On sort du film de Kiarostami avec un sentiment inverse : heureux d’avoir vu un peu d’Afrique, d’être passé de l’écran noir des statistiques à l’humanité noire sur l’écran. C’est que, comme tous les bons documentaires, ABC Africa ne sait pas ce qu’il va trouver en faisant le voyage chez l’Autre. Fidèle à ce qu’on peut appeler son « système », plutôt une morale de cinéaste, Abbas Kiarostami met d’emblée à nu le dispositif du film qui est en train de se faire. L’un des premiers plans représente le fax du FIDA à l’origine du projet. Envoyée le 23 mars 2000, la commande précise au cinéaste iranien l’objectif premier d’un documentaire qu’il réaliserait sur les orphelins d’Ouganda : attirer l’attention internationale sur un drame humain ignoré à partir du regard d’un artiste de renommée mondiale. Le documentaire réalisé honore pleinement les termes du contrat. D’un côté, il assume une part stricte de commande, véhiculant un certains nombre d’informations susceptibles d’éclairer le sujet : comment les femmes survivent aux ravages des décès à répétition -de leurs maris, de leurs enfants- aidées par un personnel médical onusien qui leur enseigne les principes de l’épargne pour constituer des bourses collectives d’entraide ; comment le monde développé peut concrètement soulager les souffrances des enfants orphelins : le film se conclut sur l’adoption d’un enfant par un couple d’Européens. Sous cet angle, le film ne se démarque pas des codes habituels du genre (témoignages de responsables, visites des lieux d’aide et d’instruction) mais il réalise le but annoncé : informer et attirer l’attention.

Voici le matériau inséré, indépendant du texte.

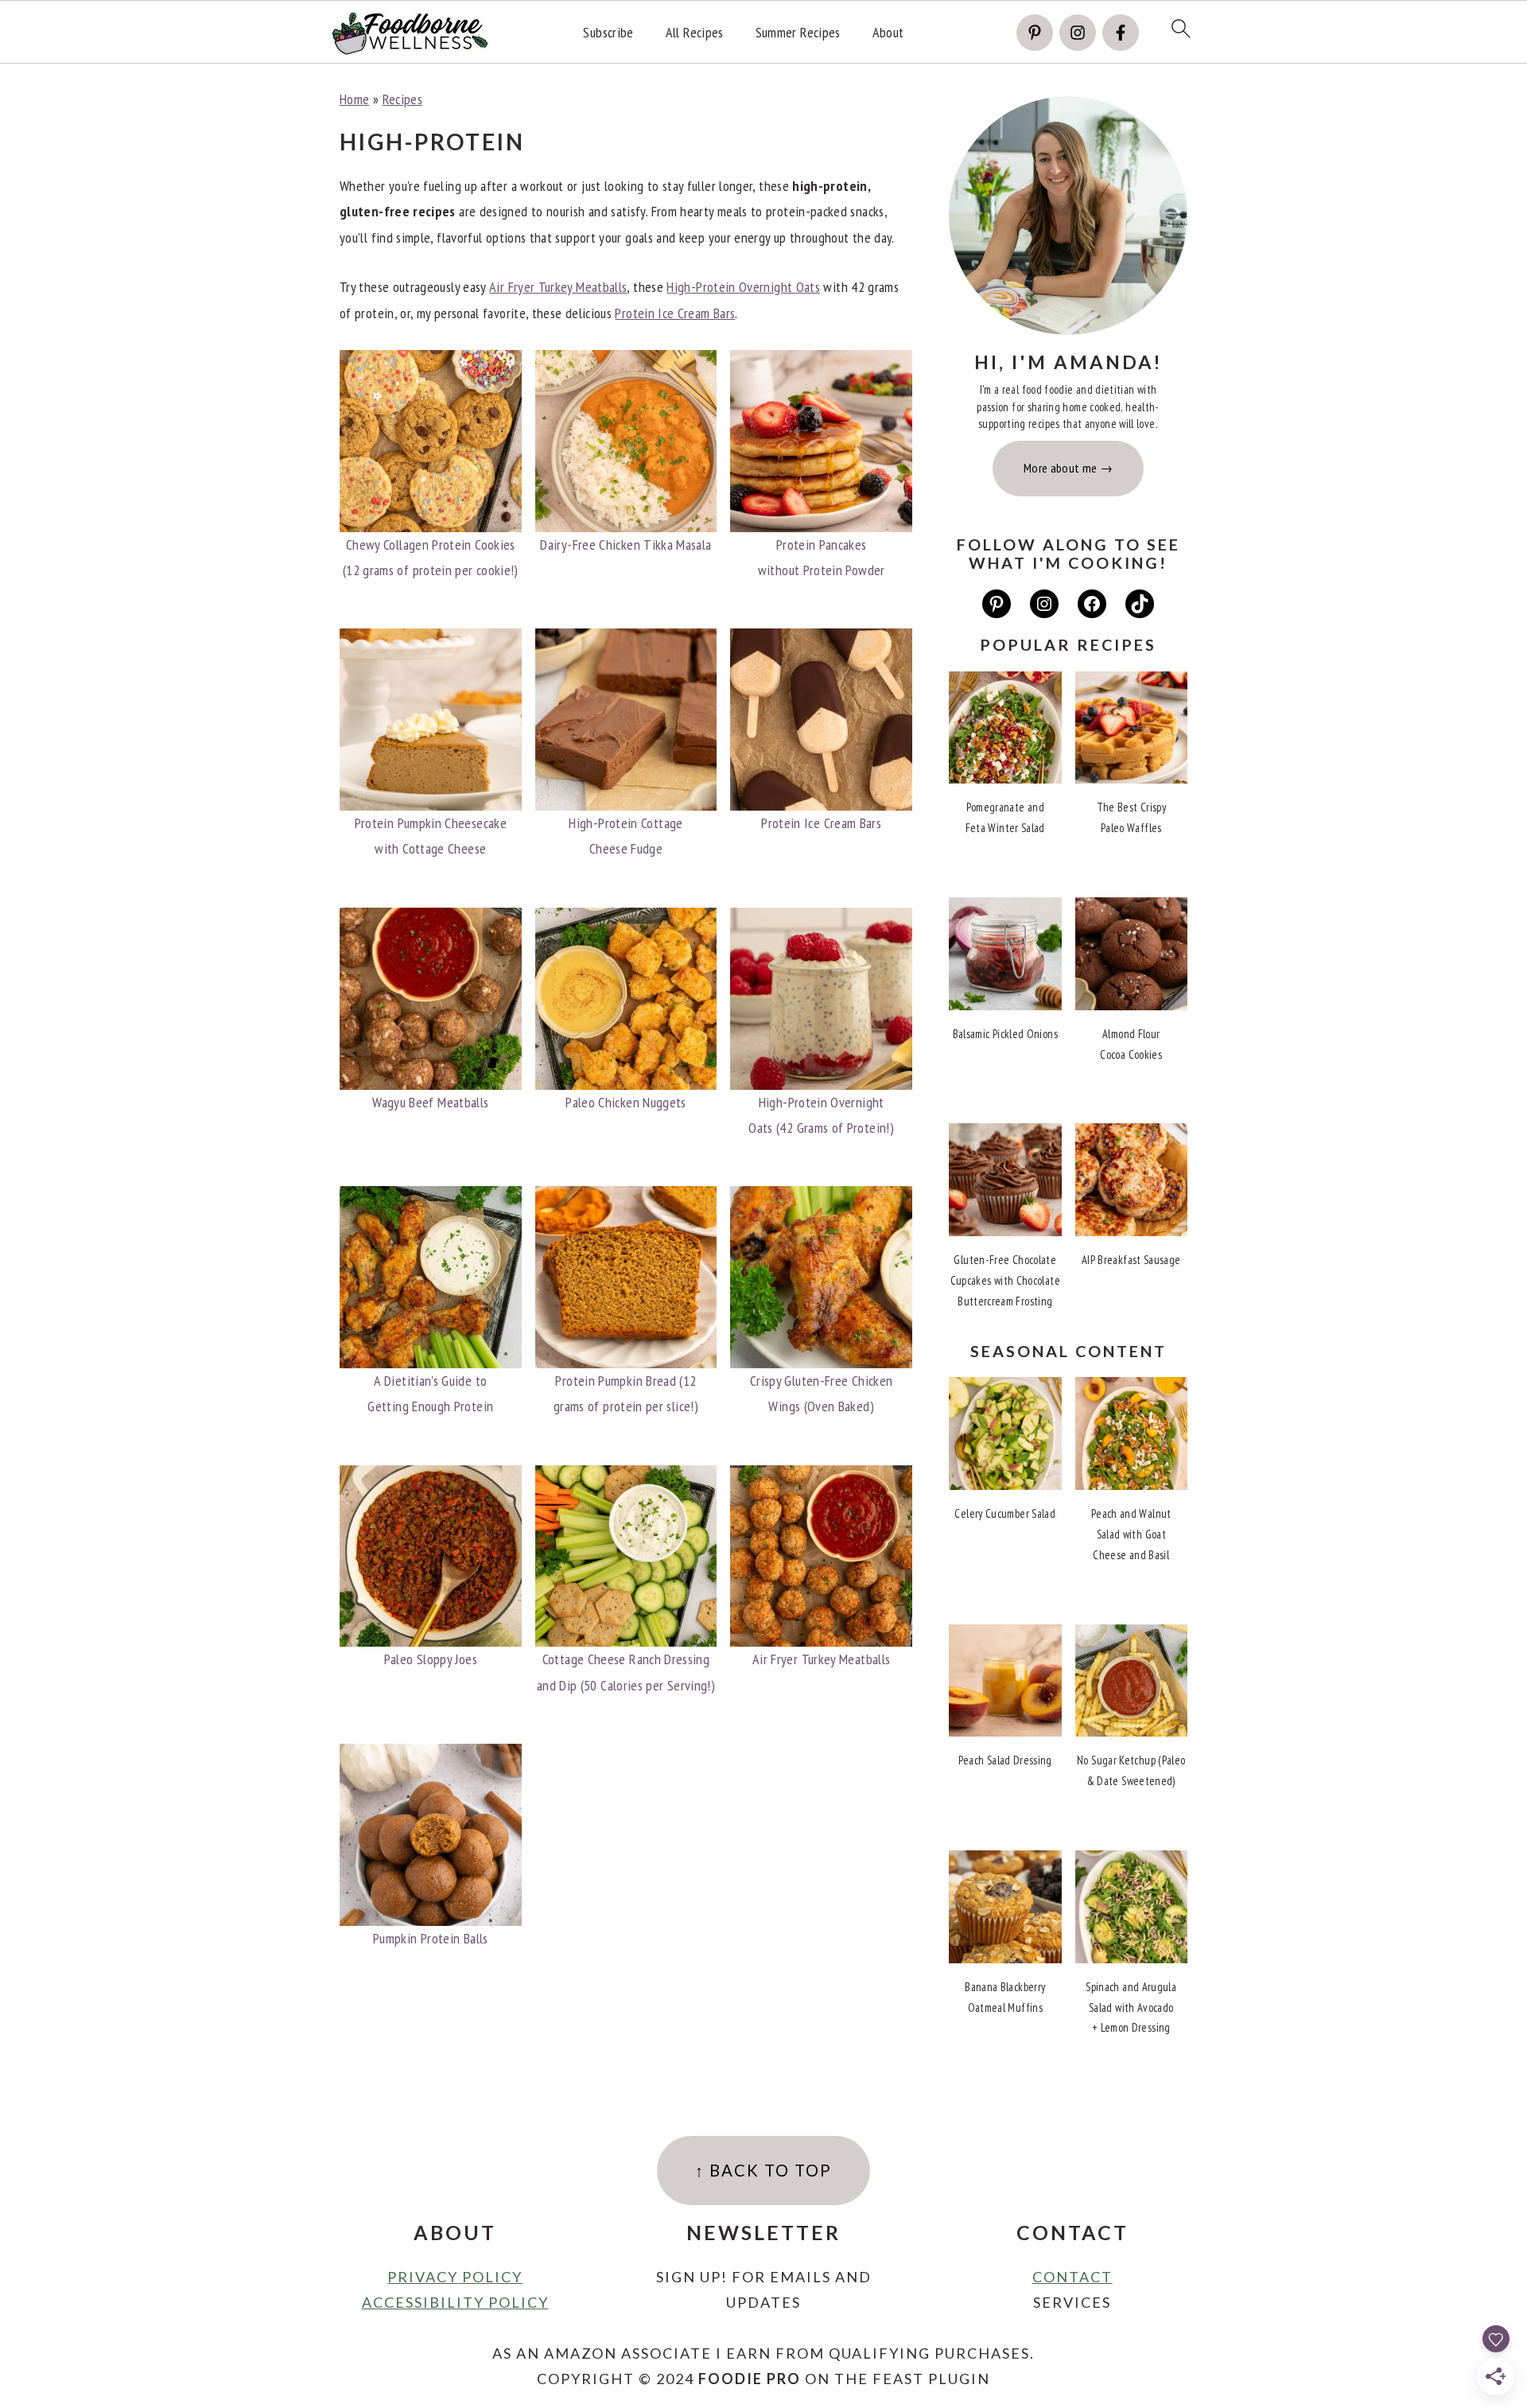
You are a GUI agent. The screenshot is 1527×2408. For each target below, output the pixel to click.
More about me (1061, 468)
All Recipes (695, 32)
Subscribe (608, 32)
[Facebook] (1120, 32)
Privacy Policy (455, 2276)
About (888, 32)
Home (354, 99)
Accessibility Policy (455, 2302)
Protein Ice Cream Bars (675, 313)
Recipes (403, 99)
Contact (1072, 2276)
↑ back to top (763, 2170)
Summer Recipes (798, 32)
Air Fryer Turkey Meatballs (558, 287)
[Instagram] (1077, 32)
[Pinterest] (1034, 32)
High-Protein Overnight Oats (743, 287)
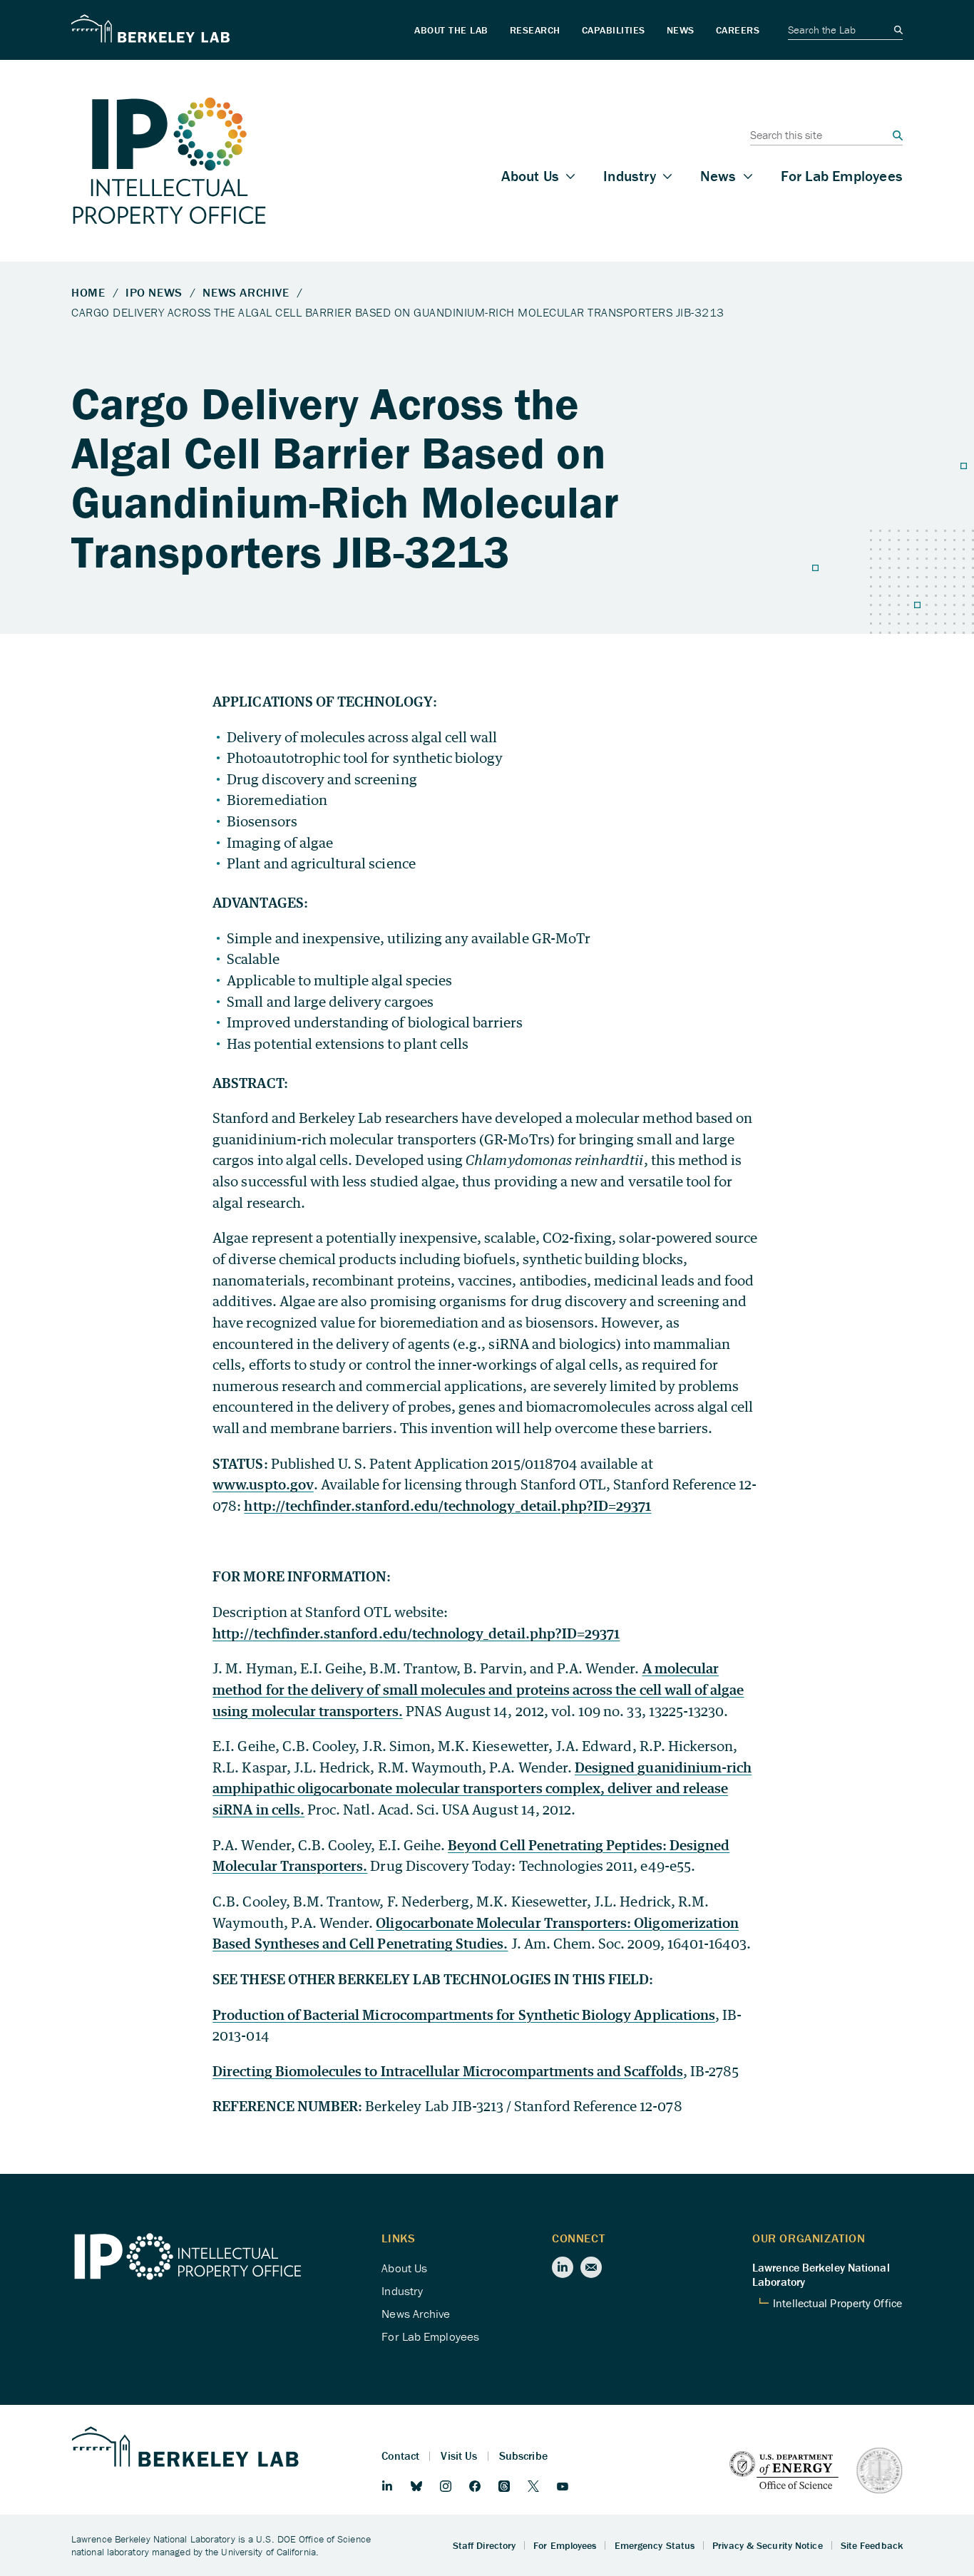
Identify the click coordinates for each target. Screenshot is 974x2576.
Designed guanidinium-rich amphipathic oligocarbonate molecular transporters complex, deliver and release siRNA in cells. (482, 1788)
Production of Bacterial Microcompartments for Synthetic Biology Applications (463, 2014)
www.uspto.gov (263, 1484)
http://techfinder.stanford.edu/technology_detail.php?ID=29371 (447, 1505)
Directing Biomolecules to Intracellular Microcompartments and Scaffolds (447, 2071)
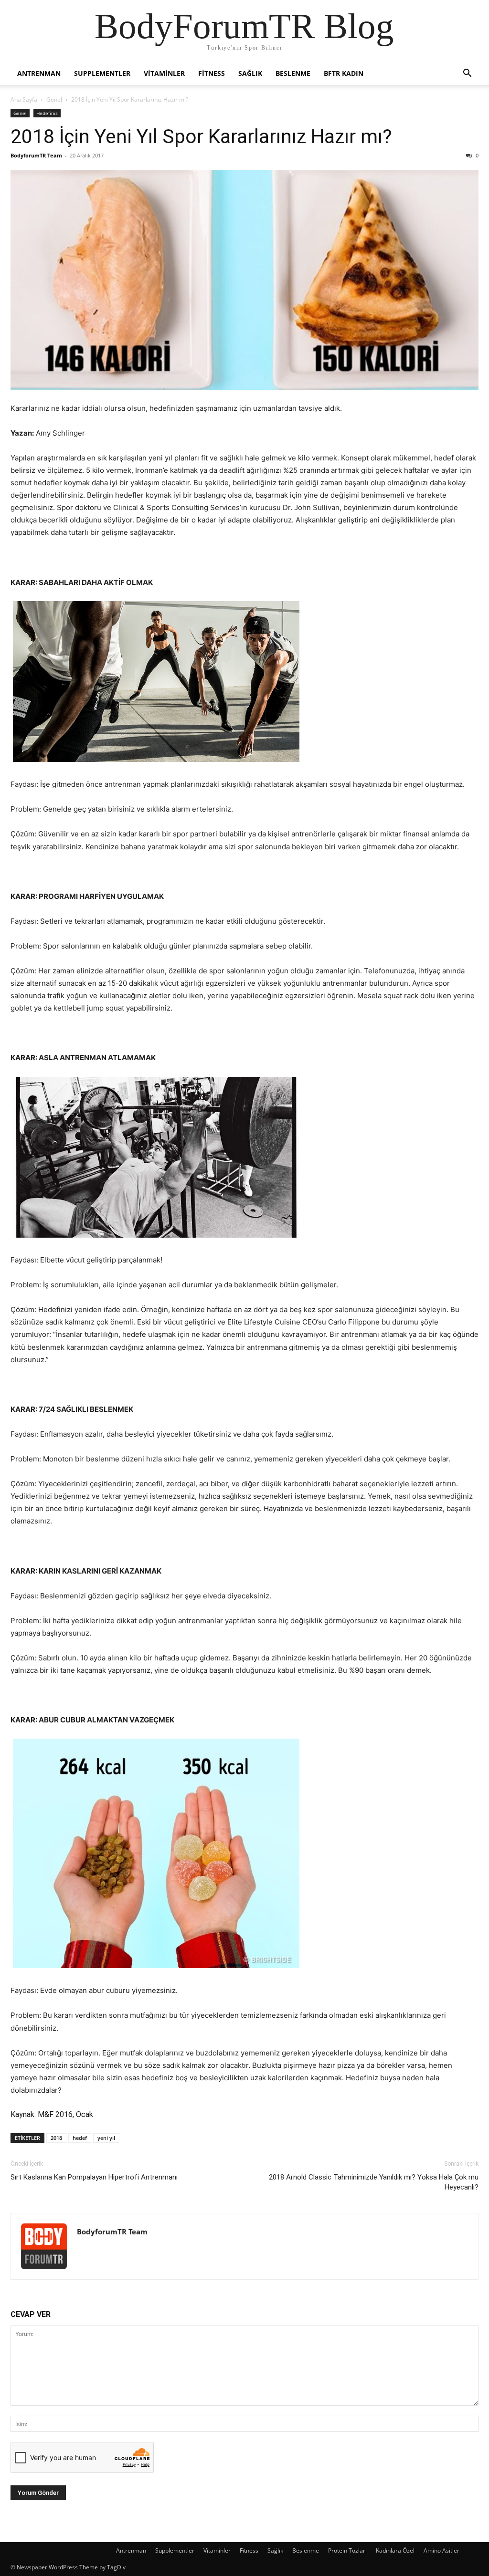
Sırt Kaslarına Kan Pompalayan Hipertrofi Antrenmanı (94, 2177)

L’autre aspect du film -indissociable de ce premier- est néanmoins ce qui fait son originalité et sa beauté. Loin de se contenter d’un enregistrement à distance des hommes et des enfants qu’ils filment, Kiarostami et son assistant Seifollah Samadian, tous deux munis d’une caméra DV, décident de capter leur rencontre avec eux : confrontation très émouvante d’hommes d’images face à des enfants privés d’images. L’une des plus belles séquences d’ABC Africa, au début du film, montre les dizaines d’enfants d’un village ougandais tourner autour du cinéaste et de son assistant. D’abord, la scène ne surprend pas, figurant un cliché : l’attraction habituelle que provoque les équipes de télévision et leur matériel chez ceux qui se contentent de regarder le petit écran ou d’en être les sujets involontaires ; puis avec la durée qui s’installe, le mouvement de ronde autour des deux preneurs d’images s’intensifie, accompagné de rires qui touchent Kiarostami riant à son tour et montrant à certains enfants les images qu’il prend. Moment de magie documentaire, aux antipodes du discours catastrophiste des reportages télé. Grand moment de cinéma où le poids du réel -la souffrance des enfants- compte moins que l’instant où l’on s’en démarque pour inventer autre chose : une mise en scène.